* [Source text]
--------

Binx, you did a nice job of posing your question very succinctly! Ultimately, the choice of either breaking up or staying together is yours. However, while you were able to express your question well in just a few sentences, I am going to give you a long, detailed response in a few paragraphs. This is because I want to give you as much background as possible, lots of food for thought and things to consider, in order to help you make the best, most informed decision possible.
For starters, I think it’s cool that you have come to terms with both your faith and your sexuality, realizing that they can be complementary rather than contradictory parts of your life. This may have been a non-issue for you from the get-go, but a number of young people who identify as Christians have found themselves in between a rock and a hard place sexually, having trouble with their sexual desires conflicting with the teachings of their spiritual upbringings.

--------

* [Raw records]
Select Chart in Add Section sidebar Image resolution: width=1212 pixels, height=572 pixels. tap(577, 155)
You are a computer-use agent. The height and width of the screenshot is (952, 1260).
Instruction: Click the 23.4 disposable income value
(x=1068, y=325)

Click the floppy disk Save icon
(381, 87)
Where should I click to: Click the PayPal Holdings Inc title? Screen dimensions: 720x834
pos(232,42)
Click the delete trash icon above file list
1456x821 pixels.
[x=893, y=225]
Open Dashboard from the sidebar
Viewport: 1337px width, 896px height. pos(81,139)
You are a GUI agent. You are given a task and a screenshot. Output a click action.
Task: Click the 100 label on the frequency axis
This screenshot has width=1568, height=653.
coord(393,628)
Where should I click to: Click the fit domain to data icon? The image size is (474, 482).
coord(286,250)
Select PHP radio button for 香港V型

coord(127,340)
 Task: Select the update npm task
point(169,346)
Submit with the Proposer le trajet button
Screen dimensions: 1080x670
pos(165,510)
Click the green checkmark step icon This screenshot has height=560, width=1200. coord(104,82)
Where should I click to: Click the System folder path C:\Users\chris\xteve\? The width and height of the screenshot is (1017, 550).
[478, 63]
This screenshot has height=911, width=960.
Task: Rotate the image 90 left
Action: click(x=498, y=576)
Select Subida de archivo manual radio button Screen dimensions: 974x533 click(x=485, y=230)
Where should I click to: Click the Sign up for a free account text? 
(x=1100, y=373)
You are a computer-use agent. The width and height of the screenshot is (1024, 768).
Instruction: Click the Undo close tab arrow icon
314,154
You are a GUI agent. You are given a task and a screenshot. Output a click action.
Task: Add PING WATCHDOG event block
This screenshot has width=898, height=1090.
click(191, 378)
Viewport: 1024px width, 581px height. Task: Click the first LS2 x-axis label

--------

* [Stated exercise 1] List everything the advice reply to Binx says the writer wants to give Binx to help with the decision.
* [Stated exercise 2] Carry on with the advice reply to Binx, starting right after its final sentence.
The records are a separate set of material from the advice reply to Binx.

* [Task output 1]
- as much background as possible
- lots of food for thought
- things to consider

* [Task output 2]
While abstinence may be a big word in many churches, schools, and public campaigns these days, here at Scarleteen we encourage users to inform themselves, keep their beliefs and backgrounds in mind, and ultimately make the decision that works best for them personally, whatever that may be. Waiting until marriage for sexual contact may be the right choice for some, but it’s not even an option for many others. Therefore, instead of having one, all-inclusive answer to all young people considering sex, we offer the alternative and extremely extensive Sex Readiness Checklist.
All that said, I am going to take your word that you are ready to have sex; right now the issue is that while you and your boyfriend both feel ready, he wants to wait–- due to his religious views on premarital sex, I assume? And that's waiting until marriage, I also-- but perhaps incorrectly-- assume? I have a few different thoughts on this.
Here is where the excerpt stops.